🤖 AI Summary
This work addresses the scalability bottleneck in high-dimensional multivariate time series forecasting, where conventional Transformers suffer from quadratic computational complexity due to cross-channel attention. To overcome this limitation, the authors propose MICA, a novel architecture that introduces compressed attention along the channel dimension for the first time. Built upon a channel-independent Transformer backbone, MICA incorporates a linear-complexity cross-channel attention module that explicitly captures dynamic inter-channel dependencies. Empirical evaluations demonstrate that MICA reduces prediction error by 5.4% on average across multiple benchmark datasets—reaching up to 25.4% improvement in some cases—significantly outperforming state-of-the-art deep multivariate Transformers and MLP-based models.

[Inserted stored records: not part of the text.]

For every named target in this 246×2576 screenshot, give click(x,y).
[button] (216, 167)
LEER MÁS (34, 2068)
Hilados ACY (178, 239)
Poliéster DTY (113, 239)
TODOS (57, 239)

Moreover, MICA exhibits superior scaling efficiency as both the number of channels and context length increase.
📝 Abstract
Multivariate forecasting with Transformers faces a core scalability challenge: modeling cross-channel dependencies via attention compounds attention's quadratic sequence complexity with quadratic channel scaling, making full cross-channel attention impractical for high-dimensional time series. We propose Multivariate Infini Compressive Attention (MICA), an architectural design to extend channel-independent Transformers to channel-dependent forecasting. By adapting efficient attention techniques from the sequence dimension to the channel dimension, MICA adds a cross-channel attention mechanism to channel-independent backbones that scales linearly with channel count and context length. We evaluate channel-independent Transformer architectures with and without MICA across multiple forecasting benchmarks. MICA reduces forecast error over its channel-independent counterparts by 5.4% on average and up to 25.4% on individual datasets, highlighting the importance of explicit cross-channel modeling. Moreover, models with MICA rank first among deep multivariate Transformer and MLP baselines. MICA models also scale more efficiently with respect to both channel count and context length than Transformer baselines that compute attention across both the temporal and channel dimensions, establishing compressive attention as a practical solution for scalable multivariate forecasting.